Generalized Reinforcers
Generalized reinforcers are secondary reinforcers that are associated with a wide variety of other reinforcers such as food, clothing, shelter, and luxury items. A major advantage is that motivation to respond is almost guaranteed.
Chaining
Chaining occurs when a subject performs several different behaviors in sequence in order to obtain a reward. One example is that of a rat having to performs a series of tasks before a reward is available. Chains can often be very complex and complicated.
Schedules of reinforcement
The schedule of reinforcement is probably the most heavily researched topic in all of operant conditioning. The significance of schedule variables comes from the fact that unique rates and patterns of responding are produced by selected schedule conditions. The two major types of reinforcement schedules are continuous reinforcement and intermittent reinforces. Continuous schedules are defined as schedules that reinforce the occurrence of every operant behavior that satisfies an accepted criterion. There are basically four types of intermittent schedules.
In a fixed-ratio schedule, behavior is rewarded after a fixed number of responses have been made. An example of a FR schedule is an industrial worker whose wages are adjusted according to unit output.
In a fixed-interval schedule, the subject is rewarded for the first response that occurs after a specified period of time has elapsed. One example of a fixed-interval schedule is waiting for a fruit to ripen on a tree.
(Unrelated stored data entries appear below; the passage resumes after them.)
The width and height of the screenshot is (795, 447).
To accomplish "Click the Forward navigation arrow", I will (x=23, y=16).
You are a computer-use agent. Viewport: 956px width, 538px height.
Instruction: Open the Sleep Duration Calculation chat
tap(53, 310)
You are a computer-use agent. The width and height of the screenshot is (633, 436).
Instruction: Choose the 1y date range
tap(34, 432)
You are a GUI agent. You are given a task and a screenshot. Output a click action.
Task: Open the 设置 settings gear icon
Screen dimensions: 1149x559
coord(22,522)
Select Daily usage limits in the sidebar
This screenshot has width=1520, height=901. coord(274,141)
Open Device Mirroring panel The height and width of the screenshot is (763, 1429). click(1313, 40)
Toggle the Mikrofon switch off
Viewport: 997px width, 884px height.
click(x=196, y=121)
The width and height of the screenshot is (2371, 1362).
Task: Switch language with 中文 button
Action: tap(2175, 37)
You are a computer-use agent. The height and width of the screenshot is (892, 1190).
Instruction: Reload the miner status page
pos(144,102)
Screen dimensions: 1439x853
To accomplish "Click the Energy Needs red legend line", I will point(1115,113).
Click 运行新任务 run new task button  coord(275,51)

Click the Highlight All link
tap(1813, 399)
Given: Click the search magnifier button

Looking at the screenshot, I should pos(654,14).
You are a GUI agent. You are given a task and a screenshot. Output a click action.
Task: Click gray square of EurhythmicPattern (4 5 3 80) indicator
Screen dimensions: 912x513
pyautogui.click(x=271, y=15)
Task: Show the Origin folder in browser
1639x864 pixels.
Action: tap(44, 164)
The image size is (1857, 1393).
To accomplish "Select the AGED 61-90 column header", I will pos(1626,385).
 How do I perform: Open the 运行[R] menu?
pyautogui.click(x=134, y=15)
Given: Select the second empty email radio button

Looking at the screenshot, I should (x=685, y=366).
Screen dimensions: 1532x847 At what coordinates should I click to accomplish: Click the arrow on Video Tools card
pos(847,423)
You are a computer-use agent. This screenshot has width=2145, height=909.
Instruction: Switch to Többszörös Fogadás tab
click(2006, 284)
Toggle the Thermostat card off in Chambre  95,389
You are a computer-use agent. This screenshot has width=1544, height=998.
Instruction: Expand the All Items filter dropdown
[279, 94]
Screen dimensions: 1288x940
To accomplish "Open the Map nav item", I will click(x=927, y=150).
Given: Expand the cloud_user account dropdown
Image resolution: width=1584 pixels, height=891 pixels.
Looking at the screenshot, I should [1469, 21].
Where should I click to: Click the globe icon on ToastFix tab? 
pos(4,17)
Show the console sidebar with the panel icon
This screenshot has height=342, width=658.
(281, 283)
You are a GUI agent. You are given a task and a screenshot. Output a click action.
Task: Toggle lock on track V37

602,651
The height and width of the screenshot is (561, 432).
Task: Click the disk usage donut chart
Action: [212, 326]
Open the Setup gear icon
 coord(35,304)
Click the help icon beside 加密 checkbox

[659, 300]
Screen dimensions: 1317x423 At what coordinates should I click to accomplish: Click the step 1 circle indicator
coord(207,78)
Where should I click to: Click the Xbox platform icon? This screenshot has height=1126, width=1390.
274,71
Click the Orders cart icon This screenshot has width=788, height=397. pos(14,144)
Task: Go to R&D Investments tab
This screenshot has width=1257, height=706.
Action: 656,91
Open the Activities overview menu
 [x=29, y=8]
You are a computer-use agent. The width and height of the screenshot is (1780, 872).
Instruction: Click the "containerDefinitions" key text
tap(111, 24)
Under variable-ratio schedule conditions, the number of responses required for reinforcement changes, depending on where the subject is in the schedule. A familiar example of a VR schedule is provided by slot machines at gambing casinos.
As one of the most widely used schedules in basic operant conditioning research, variable-interval schedules reward responses that occur after one given interval of time, then a different time interval, and still a different time interval until the end of training has been reached. Generally, ratio schedules occasion higher rates than fixed schedules. This pattern still holds when the subject is placed on operant extinction. All intermittent schedules will lead to greater resistance to extinction than a continuous reinforcement schedule. This phenomenon is often called the partial reinforcement effect.
The Premack Principle
David Premack has stressed that reinforcers may be better seen as responses. Premack's claimed that reinforcers are relative, being effective with some responses and not others. This expression is referred to as the Premack principle. Implicit in this statement is that reinforcers can be moved up and down a hierarchy by environmental manipulation. Most any behavior can be made highly probable or improbable if the the external conditions are structured properly.